I am looking to perform the following operation on a DataFrame efficiently. There DataFrame has a special column, containing strings, where some rows have a formatting problem. Naemly, in my case it has a + sign seperating what should be entries of two separate columns.
In particular, consider:
import pandas as pd
pd.DataFrame([ ['a', 0, 1 ], ['b+c', 2, 3 ],
['d+e', 4, 5 ], ['f', 6, 7 ] ])
which prints:
0 1 2
0 a 0 1
1 b+c 2 3
2 d+e 4 5
3 f 6 7
I want to transform this into:
0 1 2
0 a 0 1
1 b 2 3
2 c 2 3
3 d 4 5
4 e 4 5
5 f 6 7
That is, to "spread out" rows where there is the + sign, duplicating the other columns. This can be done by looping over rows and assigning to a new dataframe using regex, but I am looking for a simpler and more efficient way.
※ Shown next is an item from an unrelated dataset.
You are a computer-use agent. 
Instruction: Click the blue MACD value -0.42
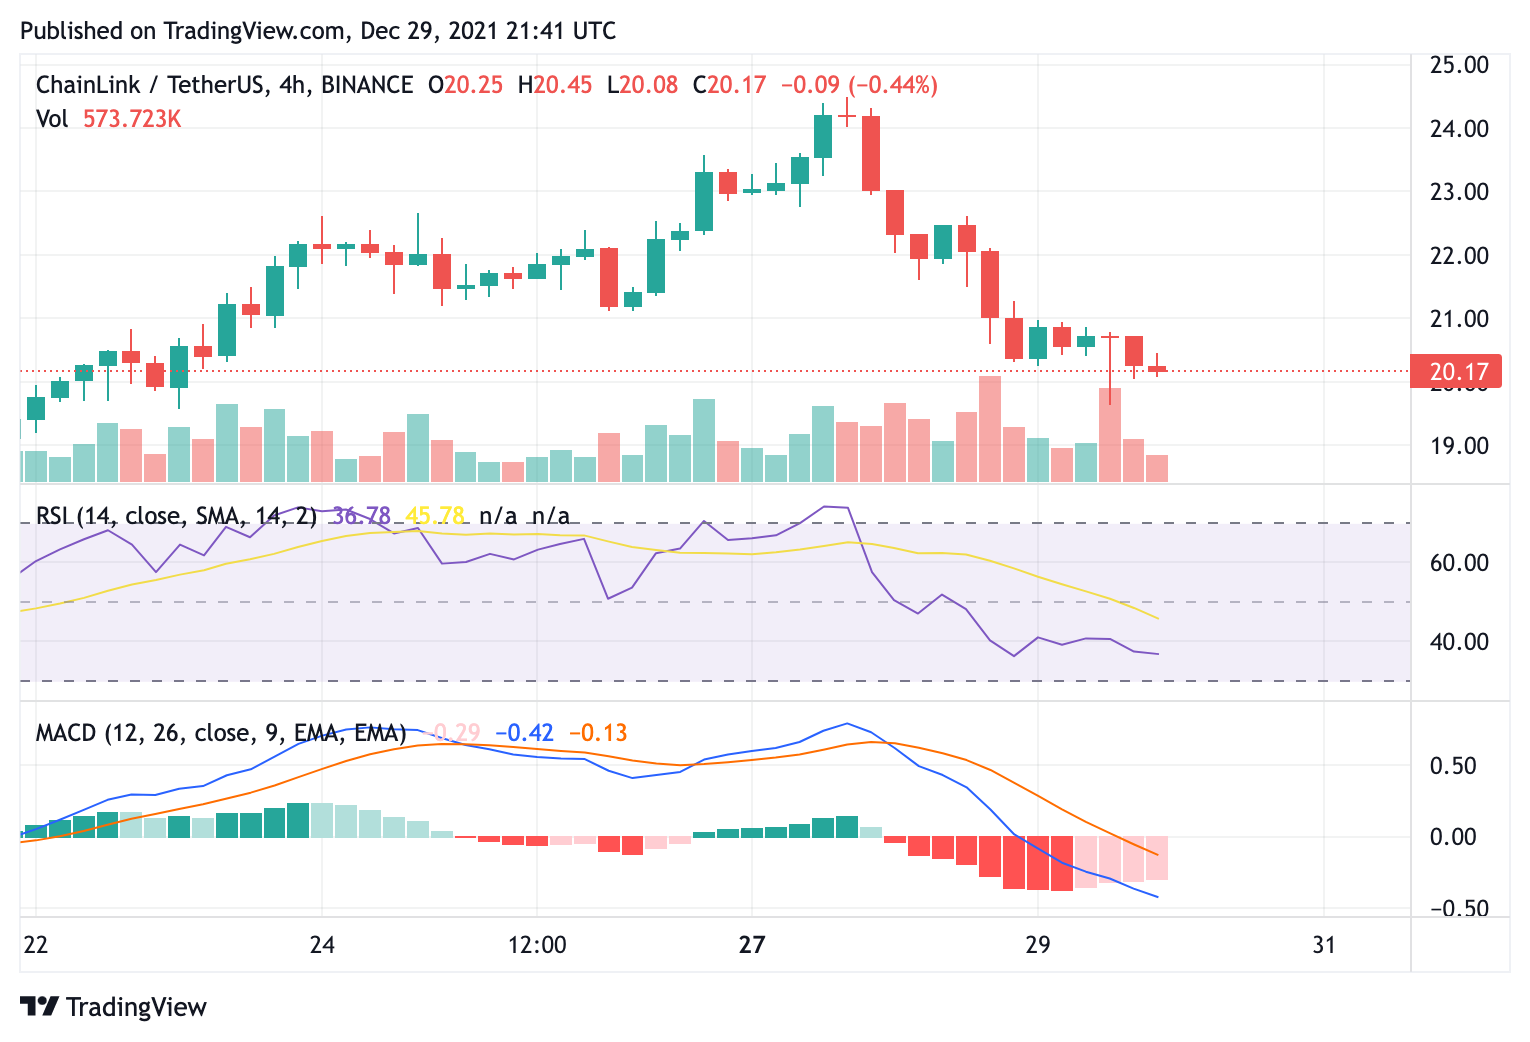(x=525, y=733)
Edit: Optimally, the function would allow for multiple separators (+ signs). That is, transforming also
import pandas as pd
pd.DataFrame([ ['a', 0, 1 ], ['b+c', 2, 3 ],
['d+e+f', 4, 5 ], ['g', 6, 7 ] ])
into
0 1 2
0 a 0 1
1 b 2 3
2 c 2 3
3 d 4 5
4 e 4 5
5 f 4 5
6 g 6 7